HCDPA (Hudson Community Development and Planning Agency) is a relic of urban renewal. Its page on the City of Hudson website explains:
HCDPA was established as the City's Urban Renewal Agency. HCDPA is a corporate governmental agency, constituting a public benefit corporation. Although urban renewal agencies were initially created for the purposes of implementing the Federal Urban Renewal Program, many, such as HCDPA, have remained active and vital by aggressively initiating and managing a broad range of community development activities.
The HCDPA Board is made up entirely of people who serve ex officio--the mayor, the majority and minority leaders of the Common Council, the chair of the Planning Board, and the chair of the Hudson Housing Authority Board of Commissioners. In past decades, its mission has not always been clear, but HCDPA now sees itself as a key player in combatting Hudson's housing crisis. It is administering Hudson's ADLN (Anti-Displacement Learning Network) grant. Indeed, the ADLN grant was characterized at the HCDPA meeting on Tuesday as the agency's "main focus."
HCDPA owns property. Some parcels attributed to HCDPA in the tax rolls cannot be located, but there are four that can be: 202, 204, 206 Columbia Street (what remains of the community garden); 238 Columbia Street (a vacant lot that HCDPA has tried to sell twice in recent years); 6 to 14 State Street (a series of lots along the north side of the street); and 2 and 4 Warren Street (what is now a park on the northeast corner of Warren and Front streets). Two of those parcels were topics of discussion at Tuesday's meeting of the HCDPA Board--the first being the former community garden at Columbia and Second streets.

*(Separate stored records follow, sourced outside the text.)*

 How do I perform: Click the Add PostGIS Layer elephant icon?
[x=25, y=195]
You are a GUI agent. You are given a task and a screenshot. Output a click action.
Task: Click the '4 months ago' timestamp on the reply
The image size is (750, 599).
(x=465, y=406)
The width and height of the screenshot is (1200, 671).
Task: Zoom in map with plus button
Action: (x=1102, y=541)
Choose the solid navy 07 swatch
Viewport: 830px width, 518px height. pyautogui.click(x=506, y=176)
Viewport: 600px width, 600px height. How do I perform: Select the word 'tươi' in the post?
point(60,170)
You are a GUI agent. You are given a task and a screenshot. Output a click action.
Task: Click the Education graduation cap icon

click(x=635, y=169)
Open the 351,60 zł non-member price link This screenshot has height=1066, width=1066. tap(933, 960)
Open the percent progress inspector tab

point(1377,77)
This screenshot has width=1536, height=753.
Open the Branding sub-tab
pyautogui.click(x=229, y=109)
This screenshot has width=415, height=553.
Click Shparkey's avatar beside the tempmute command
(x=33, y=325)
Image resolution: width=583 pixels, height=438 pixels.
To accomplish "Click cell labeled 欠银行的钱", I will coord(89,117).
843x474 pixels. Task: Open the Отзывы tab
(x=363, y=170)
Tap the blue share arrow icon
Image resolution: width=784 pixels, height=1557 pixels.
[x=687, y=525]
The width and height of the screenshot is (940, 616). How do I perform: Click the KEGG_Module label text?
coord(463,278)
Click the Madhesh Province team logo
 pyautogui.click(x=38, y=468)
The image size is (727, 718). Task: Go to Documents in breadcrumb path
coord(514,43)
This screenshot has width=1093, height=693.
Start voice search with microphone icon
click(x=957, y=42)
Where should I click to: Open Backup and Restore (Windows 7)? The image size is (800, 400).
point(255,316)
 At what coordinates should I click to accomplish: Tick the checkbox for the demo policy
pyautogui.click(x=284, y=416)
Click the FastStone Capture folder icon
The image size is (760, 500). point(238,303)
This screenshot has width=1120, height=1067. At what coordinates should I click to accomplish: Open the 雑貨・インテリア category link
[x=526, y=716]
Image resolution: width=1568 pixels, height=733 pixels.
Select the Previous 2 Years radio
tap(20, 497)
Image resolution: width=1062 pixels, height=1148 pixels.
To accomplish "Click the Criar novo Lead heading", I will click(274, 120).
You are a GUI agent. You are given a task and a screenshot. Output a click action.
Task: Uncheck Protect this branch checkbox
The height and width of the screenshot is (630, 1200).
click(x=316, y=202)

Tiffany Garriga (Council majority leader) said she wanted to go into executive session to discuss the details, complaining, "All of this interest all of a sudden from people we've never heard of." When it was decided that there was no need for an executive session, Garriga questioned the choice of Polidoro as legal counsel, wanting to know if she had been recommended by anyone on the board or only by Maholtz. Maholtz explained that Polidoro was the only one of the city's attorneys willing to take on the task and reminded the board that Polidoro had worked on the ADLN grant. Rebecca Wolff (Council minority leader) and Mayor Kamal Johnson both said they were comfortable with Polidoro as legal counsel, and Steve Steim, newly appointed chair of the Planning Board, also expressed support for Polidoro. When a motion was made to have Polidoro represent HCDPA for the management of the community garden, Wolff and Johnson voted in favor, Garriga and Revonda Smith (chair of the HHA Board of Commissioners) voted against, and Steim abstained. Wolff observed, "We are not going to have action without an attorney," but Smith said she was not comfortable with the choice but would be elaborate about why.